:: Исходные записи
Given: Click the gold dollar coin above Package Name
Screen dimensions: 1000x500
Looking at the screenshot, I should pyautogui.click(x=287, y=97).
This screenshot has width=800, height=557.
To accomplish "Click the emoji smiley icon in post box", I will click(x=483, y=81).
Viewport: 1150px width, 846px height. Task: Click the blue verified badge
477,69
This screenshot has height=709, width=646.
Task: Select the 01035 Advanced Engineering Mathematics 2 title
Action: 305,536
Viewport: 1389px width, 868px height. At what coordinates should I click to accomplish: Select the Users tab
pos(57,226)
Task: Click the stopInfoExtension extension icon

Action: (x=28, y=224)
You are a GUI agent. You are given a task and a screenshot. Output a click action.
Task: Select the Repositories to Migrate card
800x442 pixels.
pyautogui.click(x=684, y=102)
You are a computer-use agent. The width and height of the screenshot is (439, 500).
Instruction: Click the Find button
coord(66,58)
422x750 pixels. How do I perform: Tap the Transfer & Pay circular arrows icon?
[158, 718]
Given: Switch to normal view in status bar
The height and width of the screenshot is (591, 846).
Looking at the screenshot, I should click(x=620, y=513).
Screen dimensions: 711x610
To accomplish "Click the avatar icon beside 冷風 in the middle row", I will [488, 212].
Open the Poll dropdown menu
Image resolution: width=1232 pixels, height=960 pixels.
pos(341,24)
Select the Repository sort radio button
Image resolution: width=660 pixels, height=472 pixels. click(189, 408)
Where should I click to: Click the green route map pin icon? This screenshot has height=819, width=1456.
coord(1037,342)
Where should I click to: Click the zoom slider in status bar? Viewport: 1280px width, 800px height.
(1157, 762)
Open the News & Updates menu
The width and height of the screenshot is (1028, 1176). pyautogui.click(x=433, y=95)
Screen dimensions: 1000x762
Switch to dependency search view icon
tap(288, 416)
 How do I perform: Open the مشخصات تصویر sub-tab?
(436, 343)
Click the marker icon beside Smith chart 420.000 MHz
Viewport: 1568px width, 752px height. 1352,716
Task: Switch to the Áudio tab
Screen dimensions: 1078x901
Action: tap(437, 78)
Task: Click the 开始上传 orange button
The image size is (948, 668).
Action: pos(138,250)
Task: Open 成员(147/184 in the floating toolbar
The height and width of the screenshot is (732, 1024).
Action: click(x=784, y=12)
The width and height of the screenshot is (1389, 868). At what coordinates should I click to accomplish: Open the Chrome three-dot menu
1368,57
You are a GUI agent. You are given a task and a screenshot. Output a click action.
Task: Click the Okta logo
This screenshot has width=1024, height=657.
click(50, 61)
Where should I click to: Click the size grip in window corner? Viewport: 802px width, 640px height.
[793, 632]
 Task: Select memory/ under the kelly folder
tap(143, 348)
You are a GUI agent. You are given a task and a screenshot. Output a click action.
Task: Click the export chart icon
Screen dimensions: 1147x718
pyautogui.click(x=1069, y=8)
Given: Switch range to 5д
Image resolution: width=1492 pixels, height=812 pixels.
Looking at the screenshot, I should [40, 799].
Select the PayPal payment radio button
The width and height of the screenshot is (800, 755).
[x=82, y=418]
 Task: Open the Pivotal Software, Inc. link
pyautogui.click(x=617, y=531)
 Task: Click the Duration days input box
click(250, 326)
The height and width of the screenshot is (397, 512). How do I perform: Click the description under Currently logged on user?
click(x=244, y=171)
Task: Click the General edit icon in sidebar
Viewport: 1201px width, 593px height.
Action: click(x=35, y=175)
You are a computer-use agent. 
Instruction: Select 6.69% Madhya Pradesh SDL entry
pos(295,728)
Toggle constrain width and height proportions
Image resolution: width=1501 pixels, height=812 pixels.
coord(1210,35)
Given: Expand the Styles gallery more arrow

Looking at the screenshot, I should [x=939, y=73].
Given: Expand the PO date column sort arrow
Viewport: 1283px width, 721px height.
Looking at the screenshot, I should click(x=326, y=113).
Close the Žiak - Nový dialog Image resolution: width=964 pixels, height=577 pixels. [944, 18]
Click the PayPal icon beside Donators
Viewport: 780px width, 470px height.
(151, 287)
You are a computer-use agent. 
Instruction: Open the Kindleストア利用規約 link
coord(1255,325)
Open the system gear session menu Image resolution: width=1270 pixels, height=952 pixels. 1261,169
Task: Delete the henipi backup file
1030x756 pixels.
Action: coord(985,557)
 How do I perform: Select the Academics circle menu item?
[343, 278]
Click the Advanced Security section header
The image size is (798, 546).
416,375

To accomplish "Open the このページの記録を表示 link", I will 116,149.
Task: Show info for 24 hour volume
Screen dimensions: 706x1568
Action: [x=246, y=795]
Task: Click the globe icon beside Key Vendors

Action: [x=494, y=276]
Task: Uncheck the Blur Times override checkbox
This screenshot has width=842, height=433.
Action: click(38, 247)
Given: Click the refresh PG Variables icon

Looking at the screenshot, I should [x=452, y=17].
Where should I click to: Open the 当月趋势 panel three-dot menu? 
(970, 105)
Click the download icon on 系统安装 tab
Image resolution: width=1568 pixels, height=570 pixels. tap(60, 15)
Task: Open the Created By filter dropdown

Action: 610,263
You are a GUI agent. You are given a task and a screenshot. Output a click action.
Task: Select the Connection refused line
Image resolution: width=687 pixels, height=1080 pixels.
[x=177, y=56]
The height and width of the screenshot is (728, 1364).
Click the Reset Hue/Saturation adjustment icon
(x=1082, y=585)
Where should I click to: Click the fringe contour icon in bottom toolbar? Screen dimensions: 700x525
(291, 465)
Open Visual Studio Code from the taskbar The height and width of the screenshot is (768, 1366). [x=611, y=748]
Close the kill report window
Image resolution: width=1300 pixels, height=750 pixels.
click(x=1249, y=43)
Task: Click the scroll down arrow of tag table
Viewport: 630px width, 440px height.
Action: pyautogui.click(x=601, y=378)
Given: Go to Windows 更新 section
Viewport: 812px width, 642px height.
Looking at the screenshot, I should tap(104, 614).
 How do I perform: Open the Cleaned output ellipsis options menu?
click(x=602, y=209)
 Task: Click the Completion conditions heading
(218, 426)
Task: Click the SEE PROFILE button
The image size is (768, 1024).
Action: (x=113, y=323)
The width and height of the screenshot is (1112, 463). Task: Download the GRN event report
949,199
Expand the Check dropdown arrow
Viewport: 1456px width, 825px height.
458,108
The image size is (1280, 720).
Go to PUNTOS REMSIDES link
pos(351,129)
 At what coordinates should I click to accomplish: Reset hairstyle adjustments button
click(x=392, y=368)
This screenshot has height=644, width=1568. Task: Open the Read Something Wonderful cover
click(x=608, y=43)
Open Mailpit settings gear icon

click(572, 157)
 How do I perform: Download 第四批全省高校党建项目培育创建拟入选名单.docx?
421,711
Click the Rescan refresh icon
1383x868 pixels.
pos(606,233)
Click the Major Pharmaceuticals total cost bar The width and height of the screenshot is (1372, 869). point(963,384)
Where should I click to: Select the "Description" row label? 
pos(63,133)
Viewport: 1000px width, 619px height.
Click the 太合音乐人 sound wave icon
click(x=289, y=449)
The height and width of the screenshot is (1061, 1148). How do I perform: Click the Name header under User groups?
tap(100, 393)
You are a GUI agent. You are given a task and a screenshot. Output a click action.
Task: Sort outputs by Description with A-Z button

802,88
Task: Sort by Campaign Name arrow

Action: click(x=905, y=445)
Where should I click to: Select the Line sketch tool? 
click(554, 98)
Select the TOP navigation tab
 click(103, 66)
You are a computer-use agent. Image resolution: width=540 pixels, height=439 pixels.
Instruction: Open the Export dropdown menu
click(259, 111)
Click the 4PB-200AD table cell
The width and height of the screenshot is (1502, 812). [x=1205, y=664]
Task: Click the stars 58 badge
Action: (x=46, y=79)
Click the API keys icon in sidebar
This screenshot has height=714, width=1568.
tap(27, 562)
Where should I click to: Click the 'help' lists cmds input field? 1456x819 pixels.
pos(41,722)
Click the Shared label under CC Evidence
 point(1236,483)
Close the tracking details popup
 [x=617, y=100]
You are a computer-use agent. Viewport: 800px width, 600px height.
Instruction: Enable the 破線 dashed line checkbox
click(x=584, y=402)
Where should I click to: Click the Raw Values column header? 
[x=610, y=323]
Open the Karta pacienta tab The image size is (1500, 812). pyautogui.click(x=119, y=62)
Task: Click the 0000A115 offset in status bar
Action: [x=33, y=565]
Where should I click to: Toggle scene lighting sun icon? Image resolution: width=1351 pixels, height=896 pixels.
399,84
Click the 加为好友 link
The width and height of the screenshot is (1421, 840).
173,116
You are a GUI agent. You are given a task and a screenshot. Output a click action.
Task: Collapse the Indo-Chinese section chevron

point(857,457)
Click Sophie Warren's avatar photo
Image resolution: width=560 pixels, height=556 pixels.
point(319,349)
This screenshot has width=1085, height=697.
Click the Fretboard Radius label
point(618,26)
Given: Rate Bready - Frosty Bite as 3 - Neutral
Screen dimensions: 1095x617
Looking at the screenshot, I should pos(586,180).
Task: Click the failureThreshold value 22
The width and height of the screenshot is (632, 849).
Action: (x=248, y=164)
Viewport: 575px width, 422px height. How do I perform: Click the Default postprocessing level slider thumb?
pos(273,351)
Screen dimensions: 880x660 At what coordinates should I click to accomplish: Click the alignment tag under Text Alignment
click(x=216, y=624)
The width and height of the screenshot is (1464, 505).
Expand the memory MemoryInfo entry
::::
◆ Суть задания ◆
Представьте в виде JSON-списка строк все строки записей от самого начала до строки с «tap(288, 416)» включительно. Каждой строке записей должна соответствовать одна строка списка, пустые строки не включайте.

◆ Решение ◆
[
  "Given: Click the gold dollar coin above Package Name",
  "Screen dimensions: 1000x500",
  "Looking at the screenshot, I should pyautogui.click(x=287, y=97).",
  "This screenshot has width=800, height=557.",
  "To accomplish \"Click the emoji smiley icon in post box\", I will click(x=483, y=81).",
  "Viewport: 1150px width, 846px height. Task: Click the blue verified badge",
  "477,69",
  "This screenshot has height=709, width=646.",
  "Task: Select the 01035 Advanced Engineering Mathematics 2 title",
  "Action: 305,536",
  "Viewport: 1389px width, 868px height. At what coordinates should I click to accomplish: Select the Users tab",
  "pos(57,226)",
  "Task: Click the stopInfoExtension extension icon",
  "Action: (x=28, y=224)",
  "You are a GUI agent. You are given a task and a screenshot. Output a click action.",
  "Task: Select the Repositories to Migrate card",
  "800x442 pixels.",
  "pyautogui.click(x=684, y=102)",
  "You are a computer-use agent. The width and height of the screenshot is (439, 500).",
  "Instruction: Click the Find button",
  "coord(66,58)",
  "422x750 pixels. How do I perform: Tap the Transfer & Pay circular arrows icon?",
  "[158, 718]",
  "Given: Switch to normal view in status bar",
  "The height and width of the screenshot is (591, 846).",
  "Looking at the screenshot, I should click(x=620, y=513).",
  "Screen dimensions: 711x610",
  "To accomplish \"Click the avatar icon beside 冷風 in the middle row\", I will [488, 212].",
  "Open the Poll dropdown menu",
  "Image resolution: width=1232 pixels, height=960 pixels.",
  "pos(341,24)",
  "Select the Repository sort radio button",
  "Image resolution: width=660 pixels, height=472 pixels. click(189, 408)",
  "Where should I click to: Click the green route map pin icon? This screenshot has height=819, width=1456.",
  "coord(1037,342)",
  "Where should I click to: Click the zoom slider in status bar? Viewport: 1280px width, 800px height.",
  "(1157, 762)",
  "Open the News & Updates menu",
  "The width and height of the screenshot is (1028, 1176). pyautogui.click(x=433, y=95)",
  "Screen dimensions: 1000x762",
  "Switch to dependency search view icon",
  "tap(288, 416)"
]